▶ [WORK TO BE COMPLETED]: Please set out the listing below as a Markdown table with the columns Row and Line, starting at the line that contains "Where should I click to: Click" and stopping after the line that contains "point(306,52)". Leave out blank lines.

▶ [DATASET RECORDS]:
[start]

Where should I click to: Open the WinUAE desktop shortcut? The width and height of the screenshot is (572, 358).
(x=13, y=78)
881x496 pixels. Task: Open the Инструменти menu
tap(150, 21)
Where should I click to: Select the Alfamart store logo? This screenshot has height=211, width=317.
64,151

[end]
[start]

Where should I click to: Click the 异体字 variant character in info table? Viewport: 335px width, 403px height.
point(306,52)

[end]

▶ [RESULT FOR THIS TASK]:
| Row | Line |
|---|---|
| 1 | Where should I click to: Click the 异体字 variant character in info table? Viewport: 335px width, 403px height. |
| 2 | point(306,52) |